Я снова попыталась стучать в дверь, но отец по-прежнему не отвечал мне. Я вскарабкалась на чугунный поручень, тянущийся параллельно кирпичным ступеням, спрыгнула за окаймлявшие дом кусты и заглянула в окно гостиной. Эти окна не мыли годами. Я стерла небольшой участок инея, но изнутри стекло было покрыто толстым слоем пыли. Я едва могла видеть что-то сквозь него. Однако мне удалось разглядеть отца в странном виде — выше пояса он был обнажен, его тощее хрупкое тело было напряжено, когда он медленно крался мимо окна гостиной с бутылкой в руке. Несмотря на худобу, он сумел отрастить маленькие груди, похожие на женские. Когда отец повернулся, я заметила на его бледной спине длинные багровые синяки. То, что он так долго ухитрялся оставаться в живых, свидетельствовало о его упрямстве. Я постучала кулаком по стеклу, но он просто отмахнулся и пошел дальше. В конце концов я влезла в дом через грязное окно гостиной, как ни странно, оказавшееся незапертым.
Я знала, что я взрослая. Меня не касался никакой «комендантский час». Не было никаких официальных правил домашнего распорядка. Была только деспотическая ярость моего отца, и когда он приходил в эту ярость, то успокаивался лишь тогда, когда я соглашалась с любым диким, унизительным наказанием, которое он мне назначал.
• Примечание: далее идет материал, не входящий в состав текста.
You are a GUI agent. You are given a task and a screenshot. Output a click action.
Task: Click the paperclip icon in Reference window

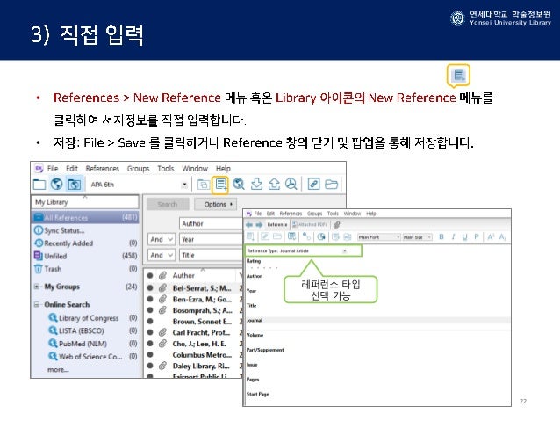coord(336,225)

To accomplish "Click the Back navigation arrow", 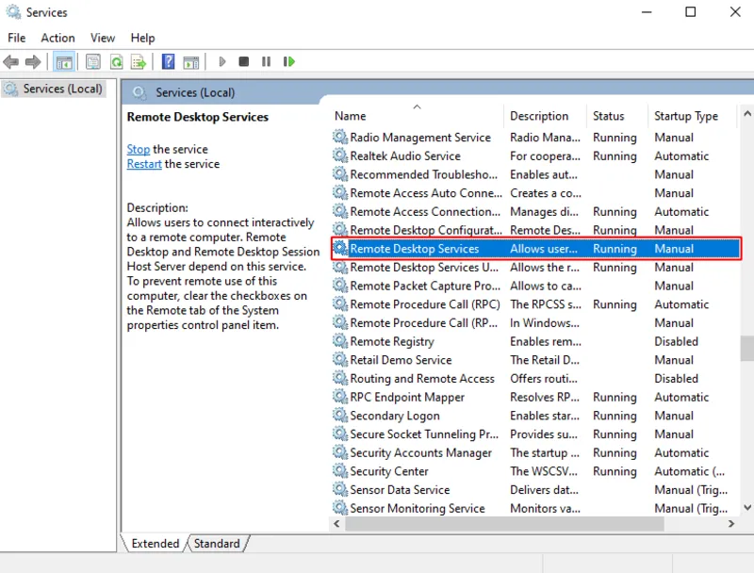I will click(x=11, y=61).
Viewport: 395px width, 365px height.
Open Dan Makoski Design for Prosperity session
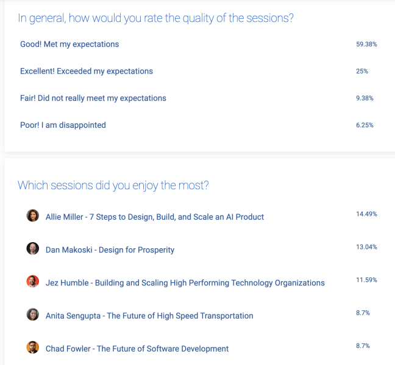[x=110, y=250]
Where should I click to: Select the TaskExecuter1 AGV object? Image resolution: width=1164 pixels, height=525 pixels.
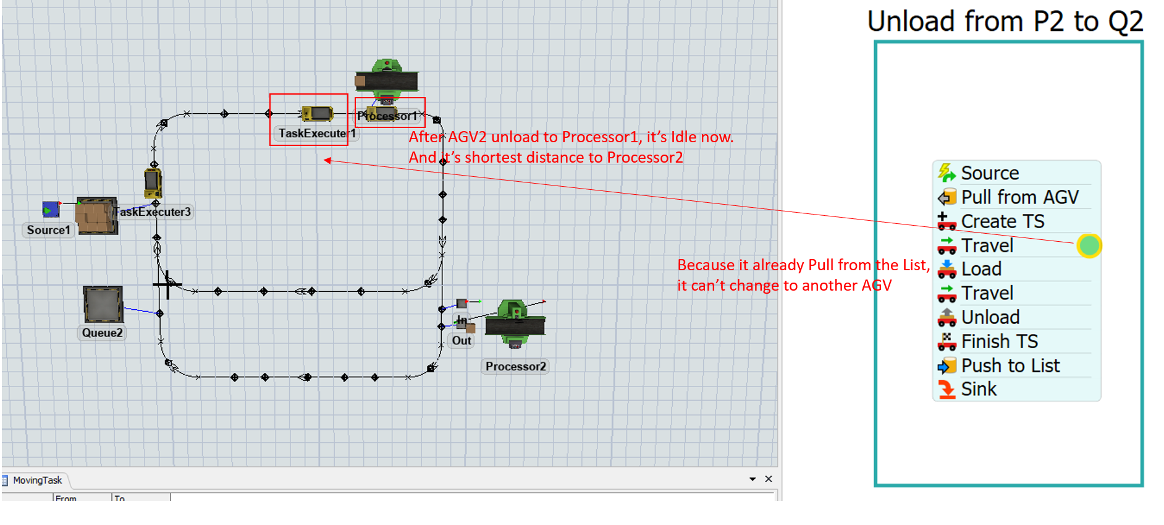pyautogui.click(x=319, y=114)
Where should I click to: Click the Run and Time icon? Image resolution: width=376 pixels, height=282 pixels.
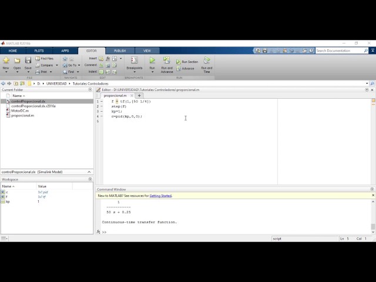[x=207, y=61]
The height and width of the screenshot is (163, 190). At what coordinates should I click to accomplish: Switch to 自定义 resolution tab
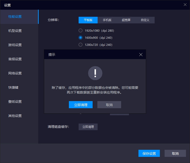pos(145,20)
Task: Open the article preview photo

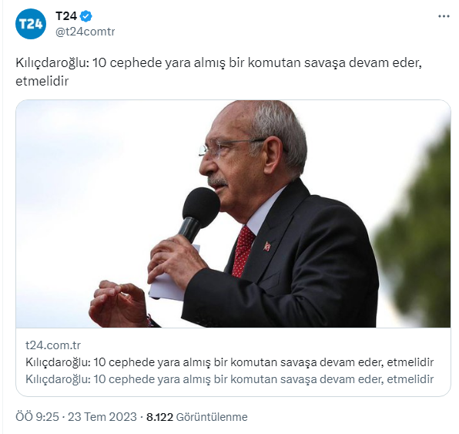Action: click(x=233, y=214)
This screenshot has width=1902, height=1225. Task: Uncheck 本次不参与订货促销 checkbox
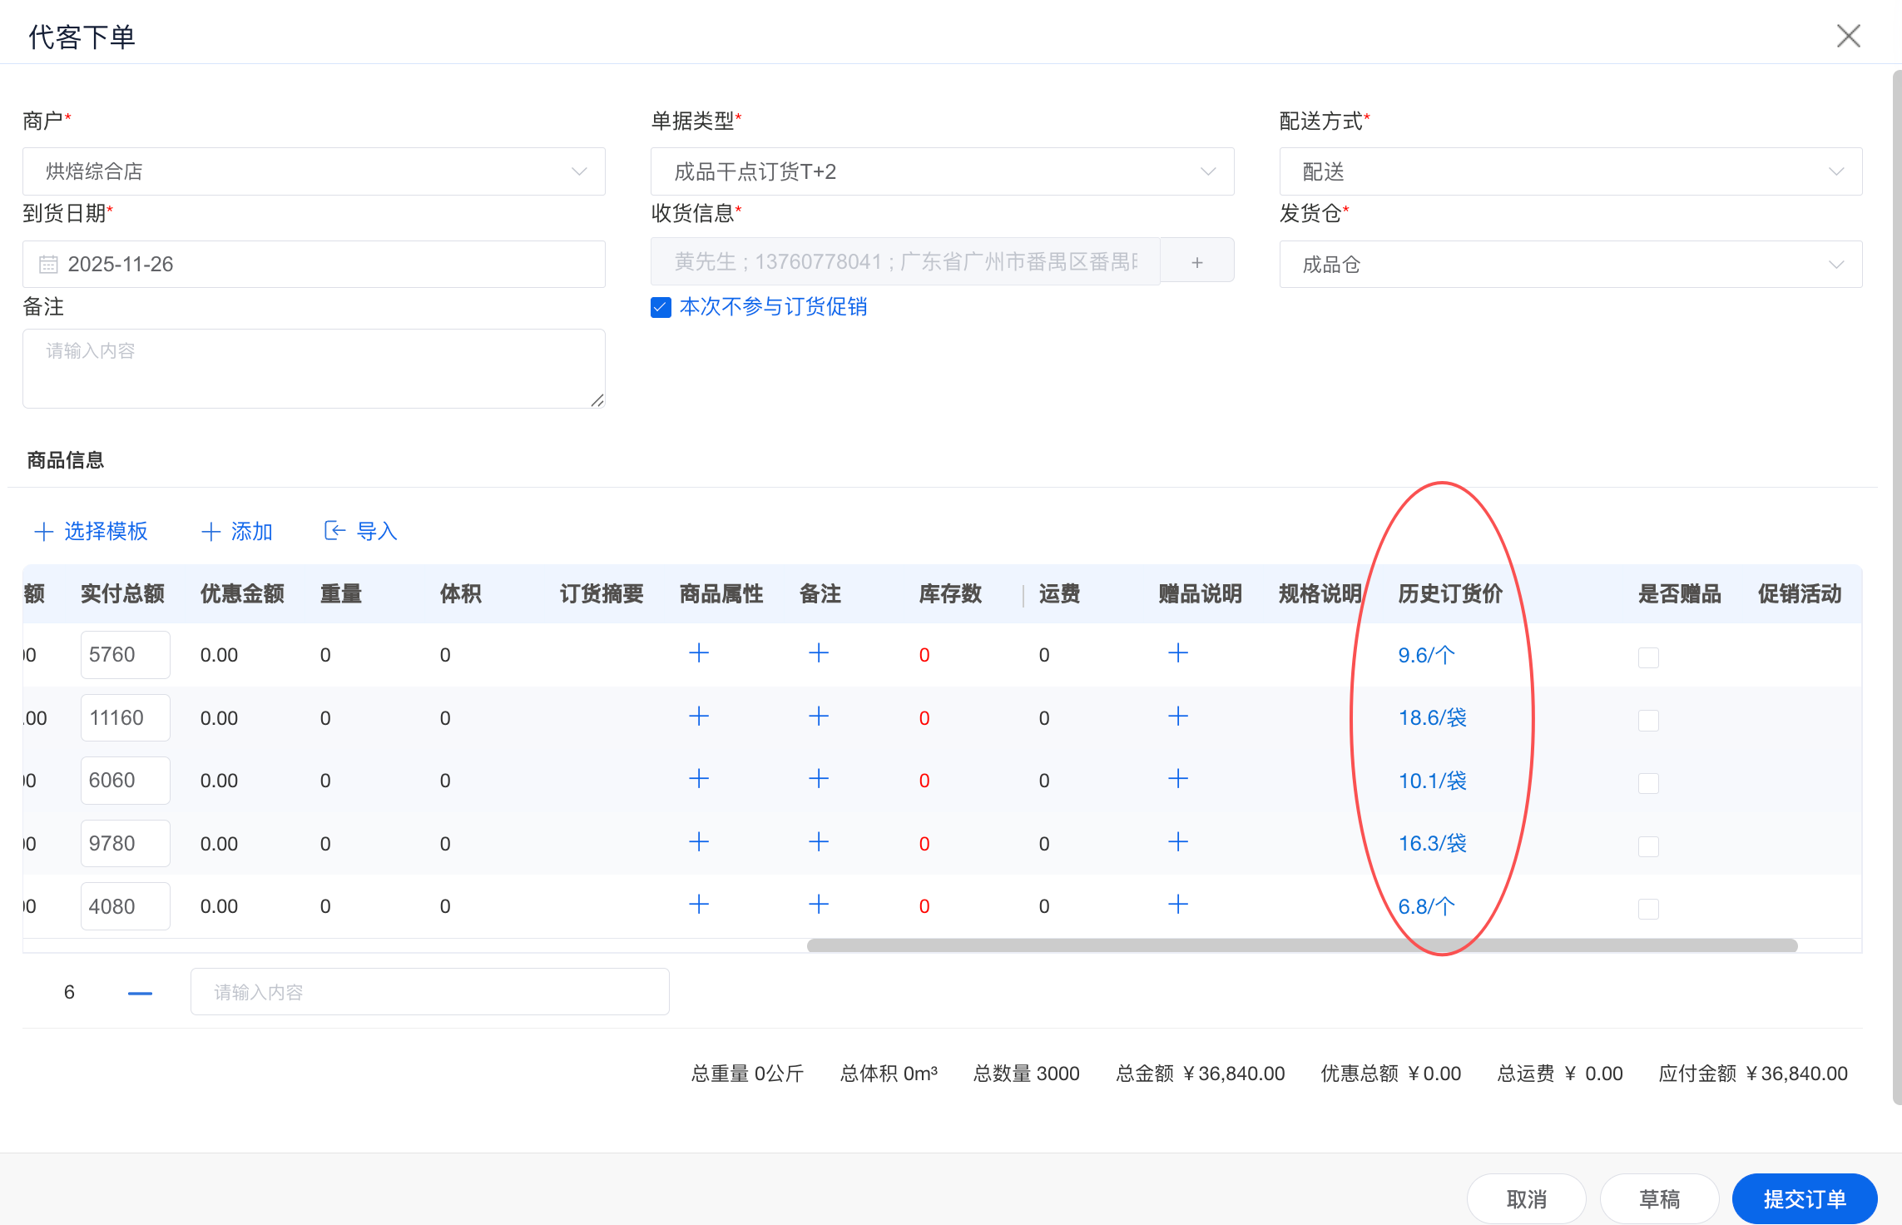(x=661, y=307)
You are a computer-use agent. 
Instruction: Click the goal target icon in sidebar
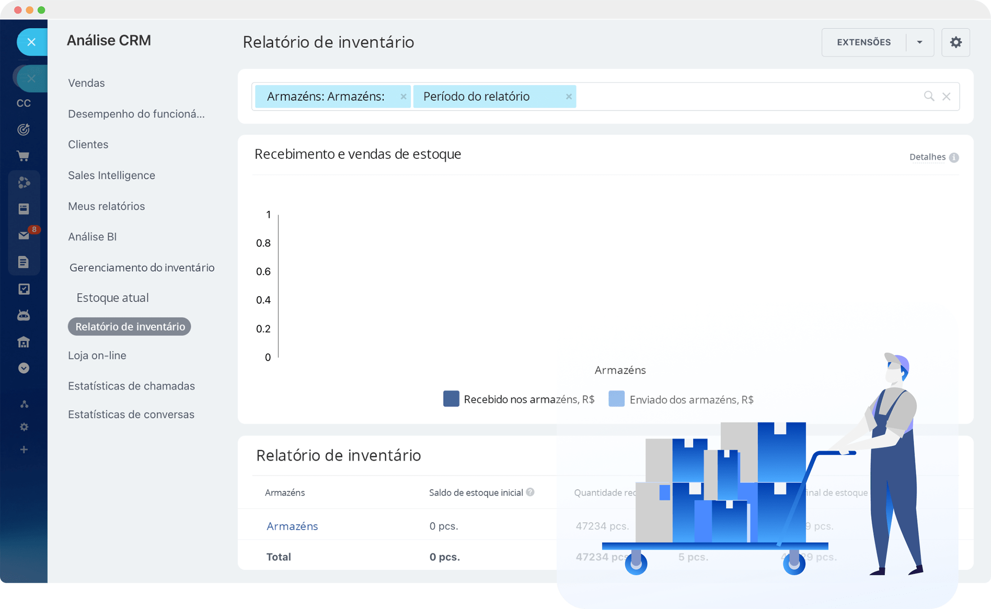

То он запрещал мне заходить на кухню, то приказывал в дождь идти до «Ларднера» и обратно пешком. Худшее преступление, которое я могла совершить в его глазах, — это сделать что-то для своего удовольствия, что-то, выходящее за пределы моих дочерних обязанностей. Проявления собственной воли расценивались как страшнейшее предательство. Я была его сиделкой, его помощницей, его служанкой. Однако все, что ему было действительно нужно, — это джин. В доме редко не водилось спиртного — как я уже говорила, я была хорошей девочкой, — но почему-то все, что я делала, само мое существование, раздражало его. Даже мои журналы «Нэшнл джиогрэфик» давали ему повод обвинить меня в неправильности. «Коммунистка», — называл он меня, поглядывая на страницы. В то утро я знала, что он зол. Но не боялась. Я стояла на коврике в прихожей, и с моих ботов стекал снег.